L’un des deux anciens étudiants du DY Patil Medical College, le Dr Harris Joy Varghese, ne compte pas baisser les bras pour mettre un terme à ce qui est présenté comme « une véritable fraude dans le domaine de l’enseignement supérieur ». Dans un message vidéo préenregistré, et relayé à la presse par des membres de Rezistans ek Alternativ, il lance un appel aux autorités mauriciennes pour dénoncer cette « injustice » et réclamer la mise sur pied d’une commission d’enquête.
« A college that thinks they can cheat and trap the future of Indian students should not be allowed to function anymore », a déclaré le Dr Harris Joy Varghese, ancien étudiant en médecine au DY Patil Medical College.

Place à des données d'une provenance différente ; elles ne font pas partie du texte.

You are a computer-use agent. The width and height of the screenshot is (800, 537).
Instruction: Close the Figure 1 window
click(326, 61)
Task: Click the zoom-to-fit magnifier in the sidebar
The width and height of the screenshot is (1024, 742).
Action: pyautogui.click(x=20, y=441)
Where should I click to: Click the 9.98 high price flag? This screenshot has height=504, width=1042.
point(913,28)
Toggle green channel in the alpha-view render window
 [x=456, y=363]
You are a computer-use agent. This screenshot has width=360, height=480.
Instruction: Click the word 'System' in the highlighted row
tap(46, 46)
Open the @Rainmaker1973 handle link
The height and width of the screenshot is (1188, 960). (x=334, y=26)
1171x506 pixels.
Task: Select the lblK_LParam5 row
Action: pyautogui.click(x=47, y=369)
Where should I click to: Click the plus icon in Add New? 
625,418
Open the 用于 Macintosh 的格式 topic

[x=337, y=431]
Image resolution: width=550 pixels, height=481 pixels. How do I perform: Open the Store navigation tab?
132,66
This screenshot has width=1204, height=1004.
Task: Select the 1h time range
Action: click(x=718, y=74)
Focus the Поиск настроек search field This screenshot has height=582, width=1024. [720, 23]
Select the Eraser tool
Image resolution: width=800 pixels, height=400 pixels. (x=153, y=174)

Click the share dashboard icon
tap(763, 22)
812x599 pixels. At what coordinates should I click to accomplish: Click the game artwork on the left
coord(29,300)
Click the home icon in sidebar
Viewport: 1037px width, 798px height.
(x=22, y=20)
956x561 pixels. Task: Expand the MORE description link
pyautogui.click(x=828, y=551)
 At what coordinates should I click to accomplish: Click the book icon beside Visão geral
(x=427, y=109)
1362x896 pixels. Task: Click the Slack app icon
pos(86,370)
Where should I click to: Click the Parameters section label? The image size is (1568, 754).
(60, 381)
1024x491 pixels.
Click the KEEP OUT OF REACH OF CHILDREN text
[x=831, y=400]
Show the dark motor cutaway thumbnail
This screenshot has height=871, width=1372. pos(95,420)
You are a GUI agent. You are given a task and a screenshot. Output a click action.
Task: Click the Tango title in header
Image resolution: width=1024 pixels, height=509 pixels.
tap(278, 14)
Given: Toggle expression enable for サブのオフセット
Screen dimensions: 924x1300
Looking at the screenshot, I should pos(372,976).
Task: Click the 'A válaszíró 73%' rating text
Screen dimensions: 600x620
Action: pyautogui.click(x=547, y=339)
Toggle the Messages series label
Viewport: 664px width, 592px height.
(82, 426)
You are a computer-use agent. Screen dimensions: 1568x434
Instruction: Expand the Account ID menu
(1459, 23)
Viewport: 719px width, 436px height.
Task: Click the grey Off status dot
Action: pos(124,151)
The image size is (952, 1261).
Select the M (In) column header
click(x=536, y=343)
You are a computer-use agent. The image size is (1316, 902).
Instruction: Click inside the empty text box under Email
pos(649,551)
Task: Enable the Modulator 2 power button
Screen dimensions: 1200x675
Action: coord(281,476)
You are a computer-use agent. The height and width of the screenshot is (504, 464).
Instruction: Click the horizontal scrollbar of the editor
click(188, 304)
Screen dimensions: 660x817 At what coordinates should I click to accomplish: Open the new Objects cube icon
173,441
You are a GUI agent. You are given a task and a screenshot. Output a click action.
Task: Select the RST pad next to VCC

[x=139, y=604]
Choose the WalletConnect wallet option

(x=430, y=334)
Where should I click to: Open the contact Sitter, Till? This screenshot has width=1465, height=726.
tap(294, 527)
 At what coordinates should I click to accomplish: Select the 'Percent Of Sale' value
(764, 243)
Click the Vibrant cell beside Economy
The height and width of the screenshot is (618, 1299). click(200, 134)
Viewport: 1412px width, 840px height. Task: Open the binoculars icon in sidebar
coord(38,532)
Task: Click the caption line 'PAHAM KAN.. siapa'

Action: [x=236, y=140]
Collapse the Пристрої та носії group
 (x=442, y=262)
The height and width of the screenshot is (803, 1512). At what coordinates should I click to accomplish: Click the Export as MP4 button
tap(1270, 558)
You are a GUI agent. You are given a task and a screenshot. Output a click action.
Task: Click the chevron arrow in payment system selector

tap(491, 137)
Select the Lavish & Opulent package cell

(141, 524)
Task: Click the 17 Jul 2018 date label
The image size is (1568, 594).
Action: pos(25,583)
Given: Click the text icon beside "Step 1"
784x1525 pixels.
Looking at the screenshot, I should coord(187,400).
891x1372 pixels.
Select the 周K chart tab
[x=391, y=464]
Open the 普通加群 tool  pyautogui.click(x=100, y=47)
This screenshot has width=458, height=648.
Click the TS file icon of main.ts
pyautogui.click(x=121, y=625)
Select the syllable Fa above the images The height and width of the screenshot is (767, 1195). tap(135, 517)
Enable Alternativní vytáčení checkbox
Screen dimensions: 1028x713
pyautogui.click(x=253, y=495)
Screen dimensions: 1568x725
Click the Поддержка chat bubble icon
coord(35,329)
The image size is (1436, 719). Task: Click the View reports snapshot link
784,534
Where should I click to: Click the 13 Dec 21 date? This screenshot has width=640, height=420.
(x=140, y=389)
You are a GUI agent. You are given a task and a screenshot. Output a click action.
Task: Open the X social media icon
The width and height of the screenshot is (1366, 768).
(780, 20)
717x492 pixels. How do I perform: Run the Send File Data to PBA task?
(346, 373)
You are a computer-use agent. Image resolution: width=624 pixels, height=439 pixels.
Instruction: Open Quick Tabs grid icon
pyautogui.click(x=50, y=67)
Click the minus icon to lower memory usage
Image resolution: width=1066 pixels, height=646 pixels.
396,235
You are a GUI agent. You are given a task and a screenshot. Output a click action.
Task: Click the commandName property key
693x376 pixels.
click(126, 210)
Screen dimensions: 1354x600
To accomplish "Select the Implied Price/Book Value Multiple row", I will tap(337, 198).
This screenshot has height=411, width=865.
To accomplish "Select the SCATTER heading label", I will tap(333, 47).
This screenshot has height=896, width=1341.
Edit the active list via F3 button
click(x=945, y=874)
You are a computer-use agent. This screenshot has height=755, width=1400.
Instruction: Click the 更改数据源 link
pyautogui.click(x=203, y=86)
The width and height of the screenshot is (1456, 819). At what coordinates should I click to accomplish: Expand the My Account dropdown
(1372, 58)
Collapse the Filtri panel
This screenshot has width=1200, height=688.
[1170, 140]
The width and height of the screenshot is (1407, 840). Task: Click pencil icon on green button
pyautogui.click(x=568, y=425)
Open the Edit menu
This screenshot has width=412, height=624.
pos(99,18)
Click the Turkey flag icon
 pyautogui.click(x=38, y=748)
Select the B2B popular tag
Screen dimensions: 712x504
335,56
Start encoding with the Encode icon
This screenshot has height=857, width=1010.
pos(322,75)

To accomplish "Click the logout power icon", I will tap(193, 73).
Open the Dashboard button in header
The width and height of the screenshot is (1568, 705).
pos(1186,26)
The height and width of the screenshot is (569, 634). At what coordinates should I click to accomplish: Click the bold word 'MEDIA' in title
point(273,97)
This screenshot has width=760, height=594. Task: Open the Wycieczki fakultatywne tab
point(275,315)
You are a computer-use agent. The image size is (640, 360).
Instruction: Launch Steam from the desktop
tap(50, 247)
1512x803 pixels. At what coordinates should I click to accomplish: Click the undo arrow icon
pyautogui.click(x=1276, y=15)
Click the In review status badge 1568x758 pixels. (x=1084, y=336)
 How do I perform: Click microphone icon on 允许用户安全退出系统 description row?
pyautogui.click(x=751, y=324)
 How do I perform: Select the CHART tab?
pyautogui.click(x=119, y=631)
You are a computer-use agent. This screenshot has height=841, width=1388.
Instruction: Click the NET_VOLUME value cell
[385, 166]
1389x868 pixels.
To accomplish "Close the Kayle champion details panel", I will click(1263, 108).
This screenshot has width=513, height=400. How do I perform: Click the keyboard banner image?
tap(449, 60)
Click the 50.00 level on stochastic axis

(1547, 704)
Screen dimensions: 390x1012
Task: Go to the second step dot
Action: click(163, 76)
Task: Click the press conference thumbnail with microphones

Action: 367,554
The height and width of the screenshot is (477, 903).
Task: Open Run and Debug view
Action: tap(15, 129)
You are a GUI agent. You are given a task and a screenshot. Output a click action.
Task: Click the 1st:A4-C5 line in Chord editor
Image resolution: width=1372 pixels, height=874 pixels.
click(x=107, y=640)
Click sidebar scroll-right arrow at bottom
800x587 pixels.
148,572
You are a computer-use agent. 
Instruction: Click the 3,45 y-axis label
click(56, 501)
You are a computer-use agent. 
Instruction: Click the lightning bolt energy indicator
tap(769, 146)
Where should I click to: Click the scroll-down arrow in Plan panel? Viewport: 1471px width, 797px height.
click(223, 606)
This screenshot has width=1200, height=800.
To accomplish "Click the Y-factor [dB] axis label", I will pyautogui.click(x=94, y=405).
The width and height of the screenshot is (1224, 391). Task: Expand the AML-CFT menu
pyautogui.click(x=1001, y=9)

« We paid huge amount of money. We don’t want to create problems but we want to bring the truth in front. It is said that freedom comes to those who act to bring justice. Nothing that has been said in the media is invalid. Everything has been supported by documents. We are willing to approach, we are willing to give them the documentation. We are willing that they come forward. It’s not about one or two students. It’s about the whole community, it’s about Mauritius », ajoute le Dr Varghese.
Il rappelle avoir dû regagner l’Inde pour sa propre sécurité, mais est disposé à venir de l’avant, à travers son homme de loi, Me Erickson Moneeapilly, et Resistans ek Alternativ, pour faire éclater la vérité. « Let the education hub be done in a proper manner. How can a medical college run with two floor building ? How can a post graduate medical college be run with no infrastructure ? We have raised the voice. We paid the fees in dollars, we took loans in India. We did not come here for tourism but we came here to study. It’s a humble request ; please support us : we came as medical students. We are not afraid because we are fighting for the truth and it is the truth which will win at last », soutient-il.
Avec la diffusion de cet enregistrement, des animateurs de Rezistans ek Alternative – Michel Chiffone, Ian Jacob et Aichah Soogree – se sont adressés à la presse pour faire valoir que l’éducation, à travers le « knowledge hub », est devenue une « marchandise ». Et de dresser un parallèle historique avec l’arrivée des travailleurs engagés indiens à Maurice.
Le mouvement a lancé trois appels : 1) que les jeunes et le peuple mauricien en général soutiennent ce combat pour faire éclater la vérité; 2) que tous les étudiants soient remboursés ; et 3) qu’une commission d’enquête soit instituée par les pouvoirs dont jouit le Président de la République.